Recipe: pull artifacts, then post-process locally#

Pattern: runpod-deploy run writes pulled artifacts under {project_root}/artifacts/runpod/<timestamp>/. Plotting, aggregation, and report rendering happen after the run on the local machine, where they’re cheap and parallelizable. The pulled runpod_deploy_pull_manifest.json tells you exactly which run dir to point at.

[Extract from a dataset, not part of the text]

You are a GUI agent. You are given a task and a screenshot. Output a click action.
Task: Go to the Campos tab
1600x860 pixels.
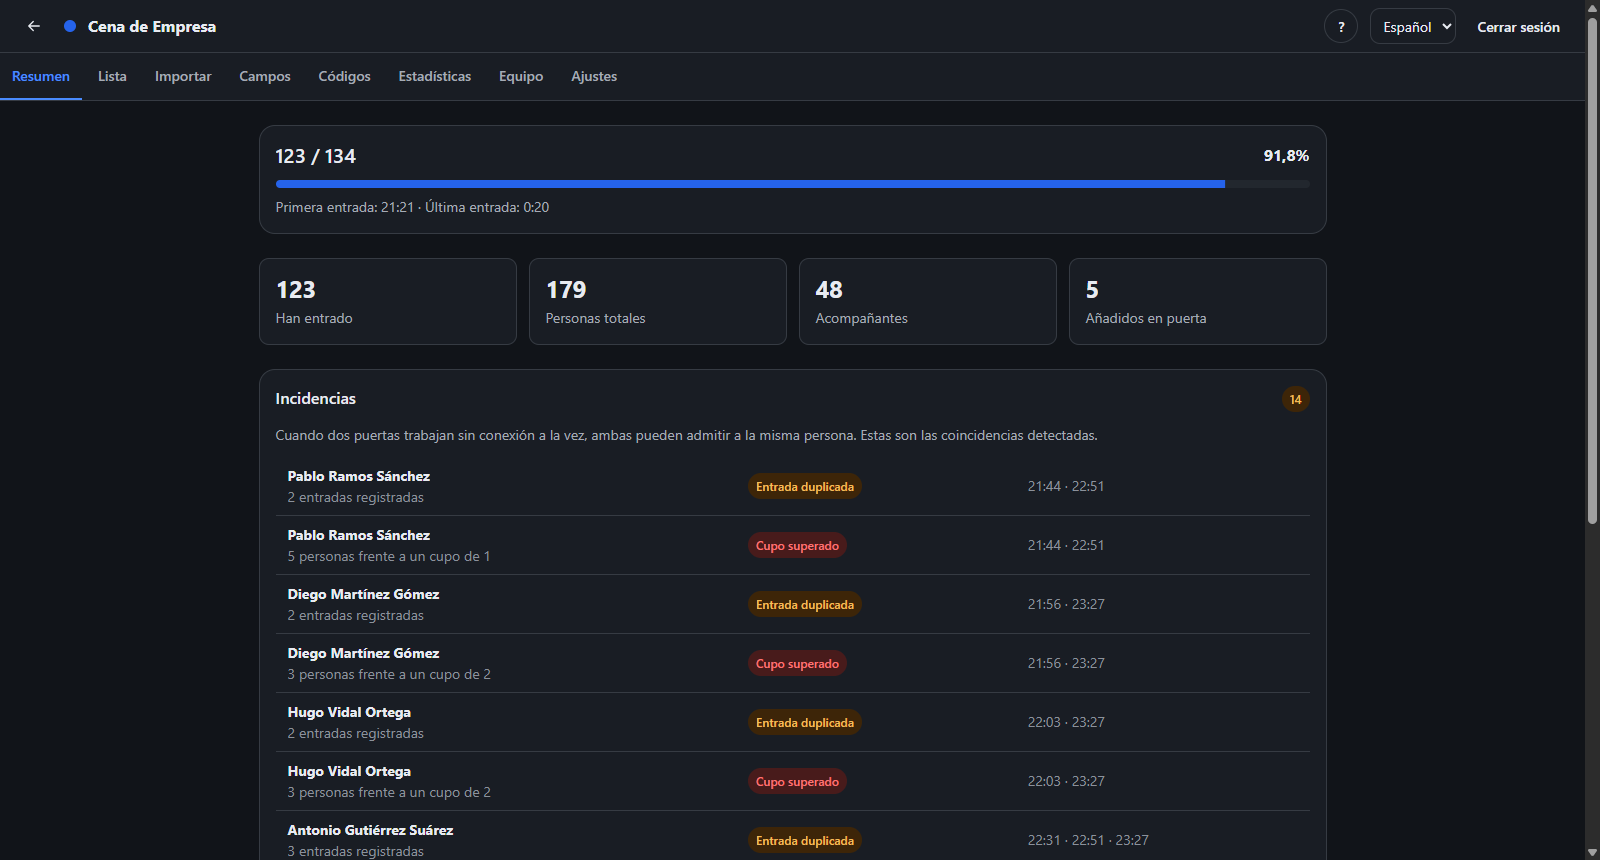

Why this is a recipe, not a schema feature#

runpod-deploy does not run plot scripts or k-fold aggregations. Those are consumer-domain — they belong in your project’s Makefile or Python entry points, where they’re typed and testable.

Pattern (Makefile)#

.PHONY: headline-cloud headline-plots
headline-cloud:
	runpod-deploy run --config configs/runpod/headline.yaml

# Find the most recent run dir and render plots from it
LATEST_RUN_DIR := $(shell ls -dt artifacts/runpod/*/ | head -1)

headline-plots:
	uv run python scripts/render_plots.py --run-dir $(LATEST_RUN_DIR)
	runpod-deploy manifest-summary $(LATEST_RUN_DIR)/runpod_deploy_pull_manifest.json

make headline-cloud headline-plots chains them; or run them separately if you want to inspect artifacts before plotting.

Inspecting what came back#

runpod-deploy manifest-summary artifacts/runpod/20260514T120000Z/runpod_deploy_pull_manifest.json

Prints job name, run id, pod id, GPU, datacenter, wall time, captured $/hr price, estimated cost, deploy metadata (git SHA + lockfile hash), per-artifact pull status, and the list of telemetry files. Useful as a “did this run succeed” gate at the top of post-processing scripts.

Forensic deep-dive#

Each run dir also contains:

run.log — full remote stdout/stderr (always pulled when the run started, even on failure)
events.jsonl — orchestrator events (gpu selection, datacenter failover, artifact pull start/complete/fail, pod kill detection, optional __RUNPOD_STEP_*__ markers)
metrics.jsonl — periodic GPU/CPU/mem/disk samples (~one row per telemetry.sample_interval_sec)
nvidia_smi_{start,end}.txt, pod_describe_{start,end}.json, dmesg_tail.txt, pip_freeze.txt, remote_env.json

Walk these in your own analysis script when you need to reconstruct why a run behaved a certain way.

What lives where#

Concern	Owner
Pulling remote artifacts to the local run dir	`runpod-deploy run` (`artifacts[*]` config + `manifest.write_pull_manifest`)
Capturing `events.jsonl`, `metrics.jsonl`, `nvidia_smi_.txt`, `pod_describe_.json`	`runpod-deploy run` (`telemetry` module)
Walking the run-dir directory tree	Your driver (or `runpod_deploy.forensics.walk_run_dirs`)
Parsing `runpod_deploy_pull_manifest.json`	Your driver (or `runpod_deploy.forensics.load_manifest`)
Parsing `events.jsonl`	Your driver (or `runpod_deploy.forensics.load_events`)
Plotting / aggregation / metrics computation	Your post-processing code (consumer-domain)
Joining pulled artifacts with project-wide eval results	Your post-processing code

Anti-pattern to avoid#

Don’t push post-processing onto the pod (e.g. running plotting code inside run.body: or appending pandas aggregation to setup:). The pod is a deployment substrate, not a workflow runner — keep it single-responsibility (training, eval, generation). Local post-processing is fast (no SSH RTT), cheap (no GPU), and trivially re-runnable against pulled artifacts.

If your post-processing legitimately needs GPU compute, that’s a second job — a different runpod-deploy run config with its own artifacts, not a hidden second step inside the primary run.